- DESCRIPTION OF THE TASK
Your answer is the lines from the one that has "The height and width of the screenshot is (398, 426)." through the last line of the records below, retyped exactly and alone.

Collected data
────────
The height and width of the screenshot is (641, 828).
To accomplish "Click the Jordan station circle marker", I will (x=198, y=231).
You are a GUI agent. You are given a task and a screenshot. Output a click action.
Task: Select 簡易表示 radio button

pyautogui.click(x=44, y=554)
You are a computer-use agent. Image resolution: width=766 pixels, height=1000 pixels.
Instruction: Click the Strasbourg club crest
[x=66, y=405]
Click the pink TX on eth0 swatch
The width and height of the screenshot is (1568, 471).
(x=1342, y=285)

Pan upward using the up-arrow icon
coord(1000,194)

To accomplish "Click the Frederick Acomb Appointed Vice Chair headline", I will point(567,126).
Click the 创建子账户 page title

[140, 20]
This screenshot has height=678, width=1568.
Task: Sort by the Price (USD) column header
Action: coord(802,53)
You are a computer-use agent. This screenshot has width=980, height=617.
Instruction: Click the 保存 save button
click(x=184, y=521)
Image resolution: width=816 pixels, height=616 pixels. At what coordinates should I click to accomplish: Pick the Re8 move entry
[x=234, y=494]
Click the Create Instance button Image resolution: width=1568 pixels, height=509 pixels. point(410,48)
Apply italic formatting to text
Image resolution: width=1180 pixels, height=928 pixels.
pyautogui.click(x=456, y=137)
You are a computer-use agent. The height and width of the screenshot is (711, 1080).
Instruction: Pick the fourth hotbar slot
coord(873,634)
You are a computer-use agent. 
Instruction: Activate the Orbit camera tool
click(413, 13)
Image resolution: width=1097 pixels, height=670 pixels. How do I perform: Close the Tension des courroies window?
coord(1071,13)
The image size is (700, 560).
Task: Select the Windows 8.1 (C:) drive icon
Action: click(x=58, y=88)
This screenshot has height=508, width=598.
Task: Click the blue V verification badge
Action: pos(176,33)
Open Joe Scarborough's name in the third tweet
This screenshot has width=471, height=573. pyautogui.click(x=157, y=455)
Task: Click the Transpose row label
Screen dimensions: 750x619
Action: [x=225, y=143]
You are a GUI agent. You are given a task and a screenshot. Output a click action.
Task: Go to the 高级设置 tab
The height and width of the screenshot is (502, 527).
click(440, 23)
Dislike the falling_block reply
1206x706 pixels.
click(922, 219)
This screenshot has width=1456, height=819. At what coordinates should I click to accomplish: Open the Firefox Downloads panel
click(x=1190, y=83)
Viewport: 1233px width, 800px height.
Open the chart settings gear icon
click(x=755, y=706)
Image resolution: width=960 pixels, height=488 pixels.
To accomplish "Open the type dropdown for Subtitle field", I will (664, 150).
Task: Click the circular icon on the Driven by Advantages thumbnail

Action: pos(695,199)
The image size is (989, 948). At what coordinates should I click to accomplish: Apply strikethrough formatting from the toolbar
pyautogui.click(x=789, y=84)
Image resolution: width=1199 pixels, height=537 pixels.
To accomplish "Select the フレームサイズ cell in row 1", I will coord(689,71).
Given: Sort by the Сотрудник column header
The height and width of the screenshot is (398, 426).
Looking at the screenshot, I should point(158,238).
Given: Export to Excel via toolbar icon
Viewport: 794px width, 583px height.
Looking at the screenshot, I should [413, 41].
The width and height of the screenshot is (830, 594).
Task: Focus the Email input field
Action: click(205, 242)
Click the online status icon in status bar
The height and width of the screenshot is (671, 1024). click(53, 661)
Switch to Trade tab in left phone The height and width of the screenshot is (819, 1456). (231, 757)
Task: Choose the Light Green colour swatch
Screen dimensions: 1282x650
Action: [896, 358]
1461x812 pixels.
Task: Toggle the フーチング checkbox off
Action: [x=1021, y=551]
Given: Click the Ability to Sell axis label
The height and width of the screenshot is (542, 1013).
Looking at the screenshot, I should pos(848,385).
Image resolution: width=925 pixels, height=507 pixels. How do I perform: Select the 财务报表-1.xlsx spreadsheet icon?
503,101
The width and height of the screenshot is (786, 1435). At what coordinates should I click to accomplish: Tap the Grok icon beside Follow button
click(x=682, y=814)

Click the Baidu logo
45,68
────────
- PROBLEM SOLUTION
The height and width of the screenshot is (398, 426).
Looking at the screenshot, I should point(158,238).
Given: Export to Excel via toolbar icon
Viewport: 794px width, 583px height.
Looking at the screenshot, I should [413, 41].
The width and height of the screenshot is (830, 594).
Task: Focus the Email input field
Action: click(205, 242)
Click the online status icon in status bar
The height and width of the screenshot is (671, 1024). click(53, 661)
Switch to Trade tab in left phone The height and width of the screenshot is (819, 1456). (231, 757)
Task: Choose the Light Green colour swatch
Screen dimensions: 1282x650
Action: [896, 358]
1461x812 pixels.
Task: Toggle the フーチング checkbox off
Action: [x=1021, y=551]
Given: Click the Ability to Sell axis label
The height and width of the screenshot is (542, 1013).
Looking at the screenshot, I should pos(848,385).
Image resolution: width=925 pixels, height=507 pixels. How do I perform: Select the 财务报表-1.xlsx spreadsheet icon?
503,101
The width and height of the screenshot is (786, 1435). At what coordinates should I click to accomplish: Tap the Grok icon beside Follow button
click(x=682, y=814)

Click the Baidu logo
45,68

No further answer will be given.